Задание A: Переведите на английский предложение из отрывка о батарее: «К вечеру с севера наползли тучи и начал моросить дождь.»
Задание B: Напишите продолжение отрывка о батарее, которое следует сразу за его последним предложением.

Политрук оглядел усталые, сосредоточенные лица артиллеристов и вдруг заметил бежавшего старшину. Придерживая на груди автомат, тот перепрыгивал через воронки от снарядов. Карпенко понял: что-то случилось. Почувствовали это и окружающие. Стало совсем тихо. Лишь где-то у маяка совсем по-мирному лениво брехала собака, словно не было никакой войны.

Подбежав вплотную к Карпенко, старшина негромко начал:

— Фельдшер бросил раненых. Заперся у себя. Выходить отказывается.

На бледных щеках политрука проступил румянец.

— Громче! Пусть все слышат.

Спокойного, медлительного старшину словно подменили:

— Фельдшер заперся в своей землянке. Говорит — немцы цивилизованные люди. Кого с оружием не возьмут, того не тронут. Его призвали, он беспартийный.

— Ах, поскуда!

— Старшина, а разве твой автомат без патронов? — крикнул кто-то.

— Шкура, — вскочил похожий на цыгана комсорг Иван Божко, — о плене мечтает.





— Тихо, товарищи! — возвысил голос Карпенко. — Прекратить базар! Предатель и трус получит по заслугам. А сейчас по приказанию штаба Береговой обороны всем готовиться к прорыву.

Позднее среди балтийцев ходил рассказ, что в тот же день в сумерках молодая эстонская женщина Мария Кааль, минуя вражеские заслоны, на лодке пробралась на батарею. Ее отец, старый эстонский рыбак Василий Алексеевич, прислал дочь, чтобы сообщить артиллеристам, где расположены вражеские засады.

К вечеру с севера наползли тучи и начал моросить дождь. Быстро стемнело. Батарейцы молча простились с убитыми товарищами. У развалин казармы зарыли железный ящик с нехитрой документацией батареи и деньгами. Попрощались с группой, оставшейся взрывать орудия, и теми, кого отправляли в госпиталь на рыбацких лодках. Двух лодок даже для поредевшего личного состава батареи было слишком мало.

Карпенко с карабином на плече еще раз обошел батарею. У землянки, где размещалась санчасть, брезгливо поморщился, увидев распростертый труп фельдшера.

Данные:

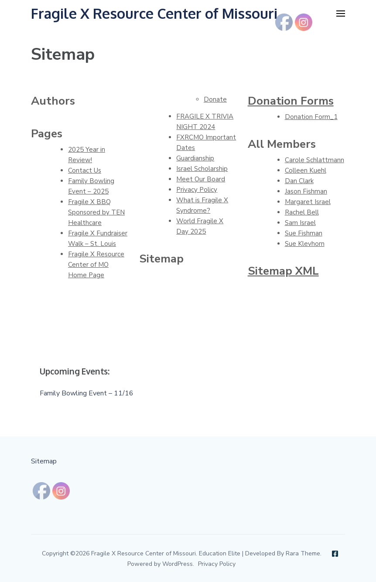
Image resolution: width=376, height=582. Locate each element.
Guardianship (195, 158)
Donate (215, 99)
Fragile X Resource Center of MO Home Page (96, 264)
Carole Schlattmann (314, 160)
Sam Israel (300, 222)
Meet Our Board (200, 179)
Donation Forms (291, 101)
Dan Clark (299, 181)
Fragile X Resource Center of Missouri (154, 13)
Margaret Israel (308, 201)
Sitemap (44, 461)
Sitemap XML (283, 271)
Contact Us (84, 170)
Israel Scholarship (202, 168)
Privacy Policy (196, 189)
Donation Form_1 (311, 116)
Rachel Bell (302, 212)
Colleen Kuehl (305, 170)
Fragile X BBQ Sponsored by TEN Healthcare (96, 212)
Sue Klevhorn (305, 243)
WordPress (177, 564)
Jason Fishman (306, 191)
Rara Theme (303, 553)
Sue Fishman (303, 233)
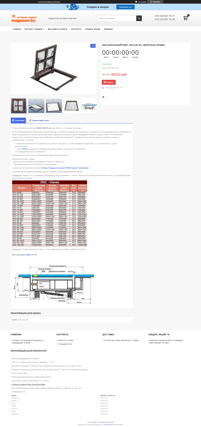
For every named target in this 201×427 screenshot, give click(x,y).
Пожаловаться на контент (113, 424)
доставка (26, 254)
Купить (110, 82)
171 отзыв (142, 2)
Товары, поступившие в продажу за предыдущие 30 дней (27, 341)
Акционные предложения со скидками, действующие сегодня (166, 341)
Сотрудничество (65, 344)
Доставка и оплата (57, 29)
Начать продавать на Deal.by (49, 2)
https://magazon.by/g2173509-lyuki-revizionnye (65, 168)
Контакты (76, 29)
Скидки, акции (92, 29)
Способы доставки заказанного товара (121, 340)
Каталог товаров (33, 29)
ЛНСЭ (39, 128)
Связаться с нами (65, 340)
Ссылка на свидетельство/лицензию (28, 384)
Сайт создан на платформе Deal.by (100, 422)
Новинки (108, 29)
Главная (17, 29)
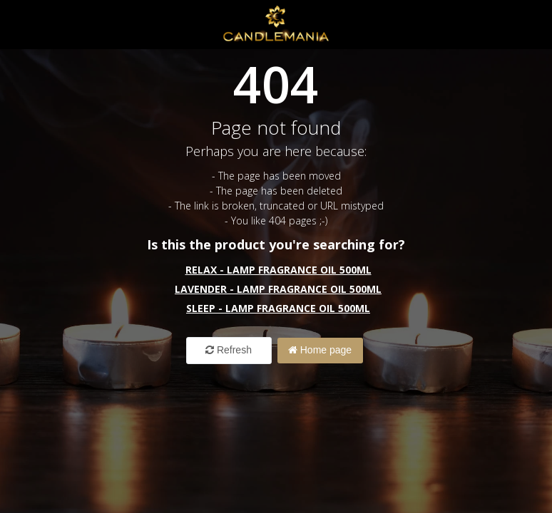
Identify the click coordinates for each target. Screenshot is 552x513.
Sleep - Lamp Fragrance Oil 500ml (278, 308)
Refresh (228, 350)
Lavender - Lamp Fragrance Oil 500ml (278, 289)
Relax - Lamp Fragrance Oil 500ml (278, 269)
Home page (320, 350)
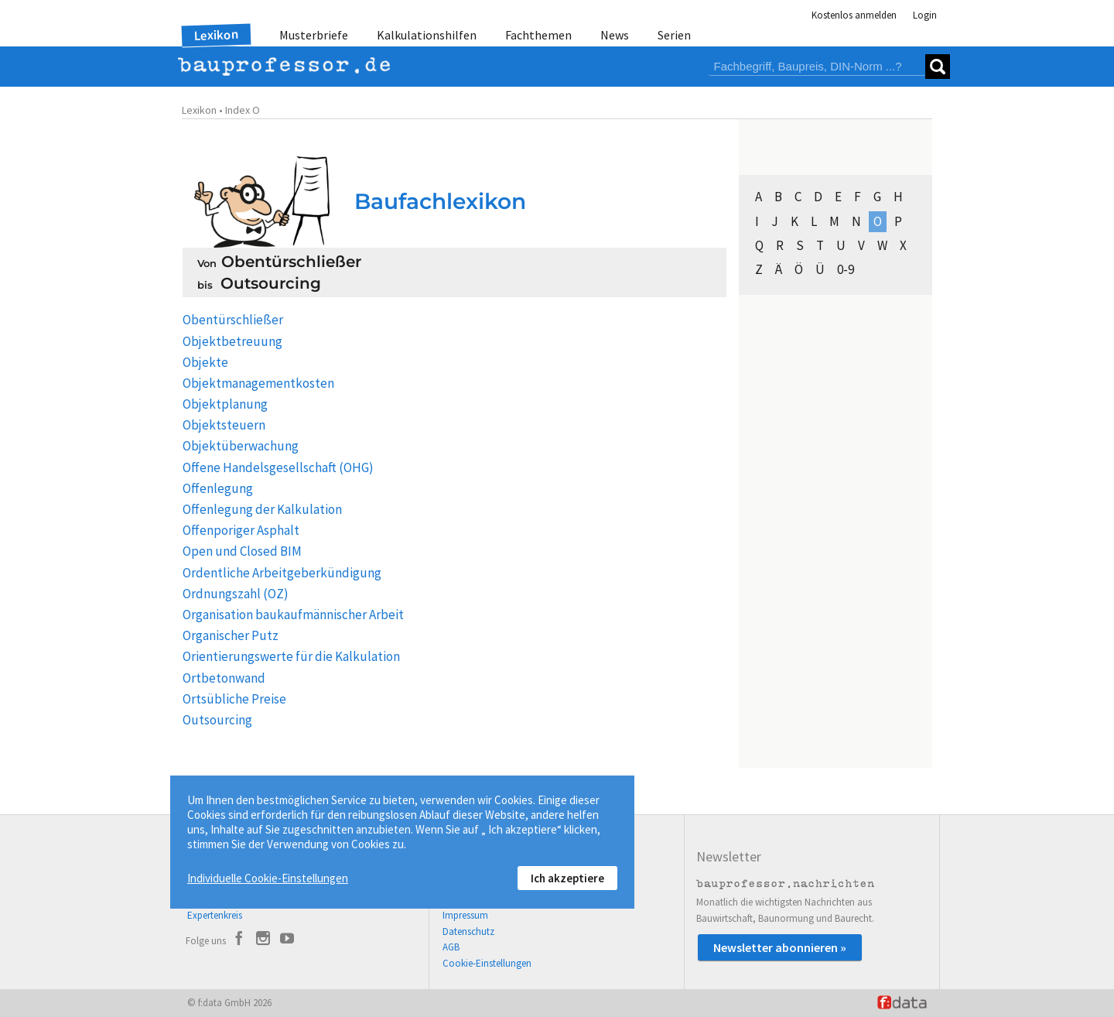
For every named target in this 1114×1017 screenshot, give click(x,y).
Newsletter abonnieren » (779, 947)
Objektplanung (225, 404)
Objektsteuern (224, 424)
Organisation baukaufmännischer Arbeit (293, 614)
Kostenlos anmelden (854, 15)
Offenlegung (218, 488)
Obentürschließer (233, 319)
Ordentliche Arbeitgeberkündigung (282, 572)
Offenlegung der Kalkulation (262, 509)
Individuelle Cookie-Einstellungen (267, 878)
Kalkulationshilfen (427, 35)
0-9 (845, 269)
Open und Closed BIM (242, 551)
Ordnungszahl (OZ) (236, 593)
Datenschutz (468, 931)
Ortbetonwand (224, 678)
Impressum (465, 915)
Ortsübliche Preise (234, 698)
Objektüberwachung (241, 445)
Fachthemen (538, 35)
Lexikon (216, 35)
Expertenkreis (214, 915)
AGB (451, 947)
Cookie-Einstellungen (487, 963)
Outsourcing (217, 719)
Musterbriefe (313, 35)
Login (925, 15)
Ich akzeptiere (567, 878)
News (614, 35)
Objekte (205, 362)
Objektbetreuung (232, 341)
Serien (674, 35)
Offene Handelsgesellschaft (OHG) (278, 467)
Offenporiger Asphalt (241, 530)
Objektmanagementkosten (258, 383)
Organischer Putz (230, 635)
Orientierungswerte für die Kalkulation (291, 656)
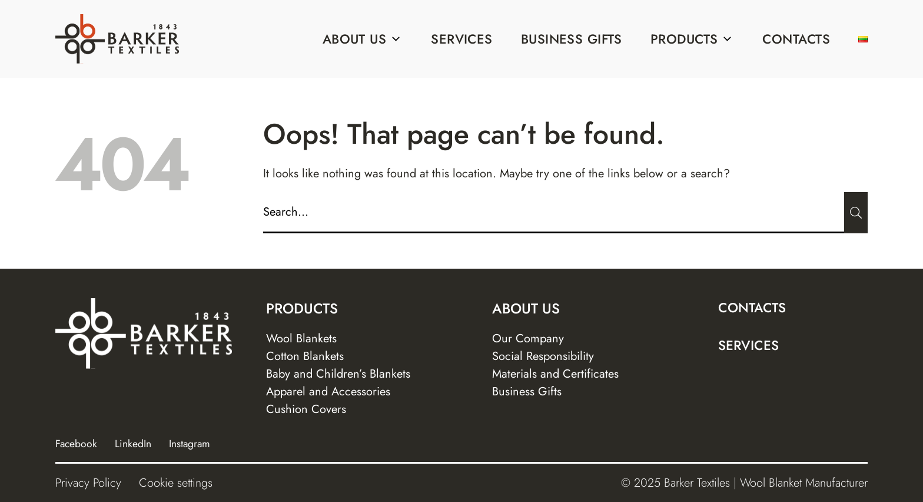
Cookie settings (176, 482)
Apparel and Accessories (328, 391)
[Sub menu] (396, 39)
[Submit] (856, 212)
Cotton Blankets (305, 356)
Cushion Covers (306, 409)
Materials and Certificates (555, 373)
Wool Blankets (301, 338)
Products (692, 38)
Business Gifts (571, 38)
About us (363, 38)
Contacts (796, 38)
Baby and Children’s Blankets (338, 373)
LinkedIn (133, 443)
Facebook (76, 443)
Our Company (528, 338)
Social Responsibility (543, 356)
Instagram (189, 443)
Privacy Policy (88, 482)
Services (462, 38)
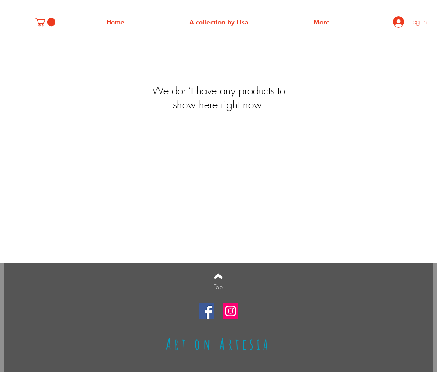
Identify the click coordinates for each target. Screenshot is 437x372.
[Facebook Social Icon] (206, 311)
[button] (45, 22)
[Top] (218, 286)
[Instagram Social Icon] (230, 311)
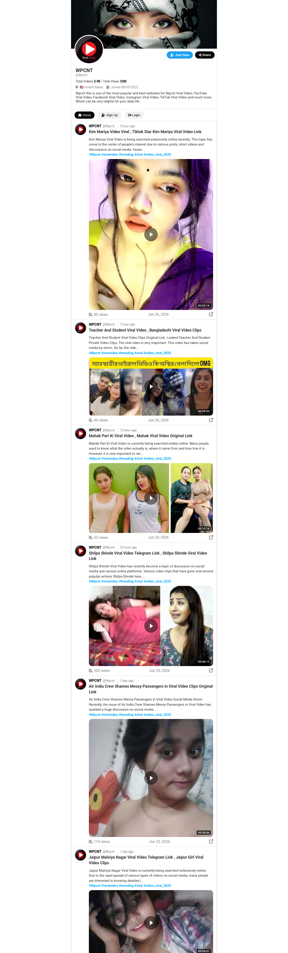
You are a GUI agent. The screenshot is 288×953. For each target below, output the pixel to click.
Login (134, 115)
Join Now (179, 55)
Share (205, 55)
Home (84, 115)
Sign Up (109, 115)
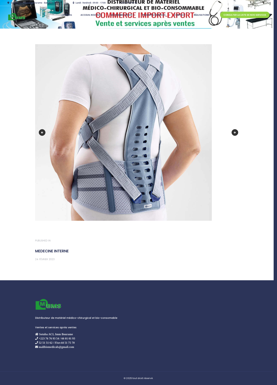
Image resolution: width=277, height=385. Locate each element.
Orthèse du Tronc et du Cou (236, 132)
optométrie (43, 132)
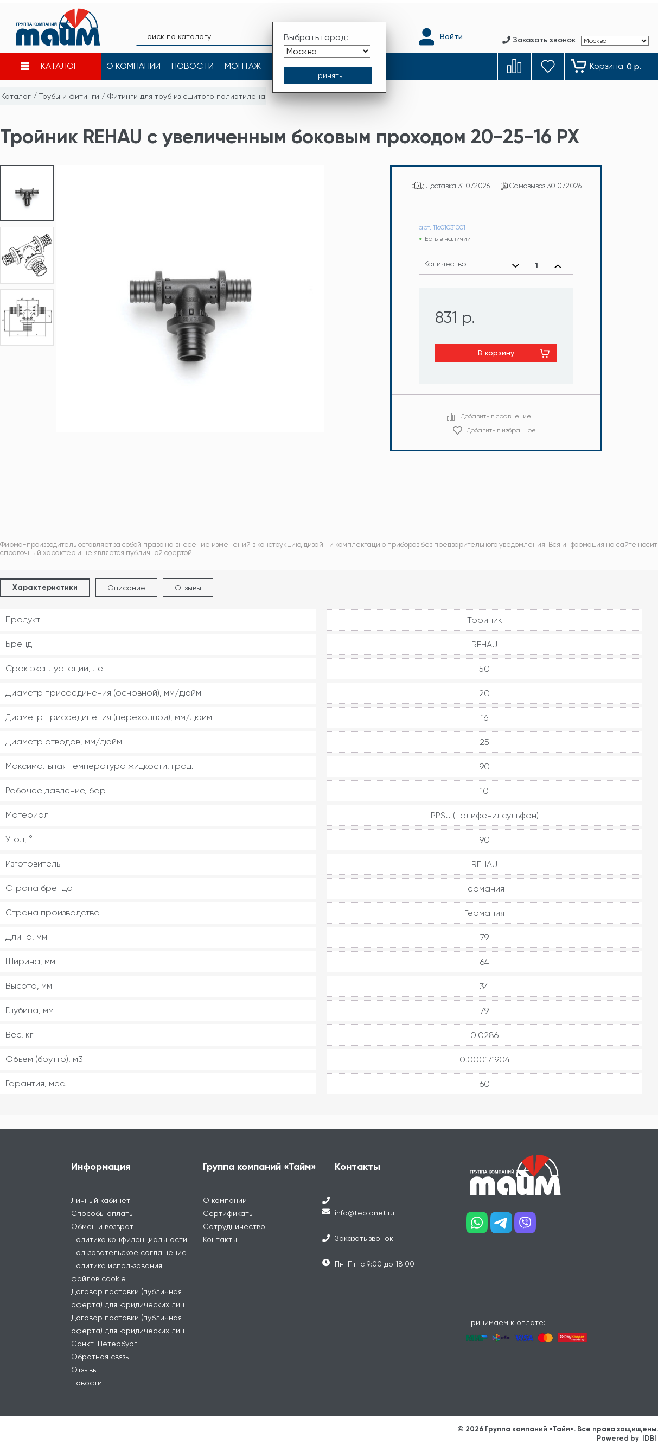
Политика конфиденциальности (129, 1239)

Ожидаемый ответ A: Toward evening, clouds crept in from the north and a light rain began to fall.

Ожидаемый ответ B:
В вершинах деревьев шумел ветер. Когда он замирал, было слышно, как монотонно шуршал дождь в листве. Выслав вперед охранение, батарейцы шли осторожно, ожидая внезапного нападения. Темень, чавканье грязи под ногами, напряженная тишина, готовая ежеминутно встретить прорывающихся огнем.

Рядом с политруком шагал комсорг Иван Божко. Ступал он легко, крадучись, словно не было за плечами тяжелого вещевого мешка с патронами. Когда впереди неожиданно залаяла собака, чавканье грязи, как по команде, прекратилось. Словно услыша чужих, собака лаяла злобно и надсадно. «Выдала, проклятая», — подумал Карпенко, сжимая ложу карабина. Но раздались немецкие голоса, короткая очередь, собака несколько раз взвизгнула и смолкла. Фашисты сами прикончили надоевшую им собаку.

И снова темень, осторожные шаги, шум дождя и грязь под ногами. Охранению удалось незамеченным подойти к пулемету, установленному посреди дороги. Однако здесь их обнаружили. Прогремел выстрел, показавшийся неожиданно громким. Вместе с ним в темное небо взлетела ракета. Карпенко увидел рядом бледное от света лицо комсорга. Тот держал винтовку наперевес и изменившимся голосом крикнул:

— Вперед, за мной!

Раздались новые выстрелы. Батарейцы кинулись вперед. Политрук перепрыгнул через окоп. Кажется, он был пустой. Едва не потерял равновесия, скользнув по липкой грязи.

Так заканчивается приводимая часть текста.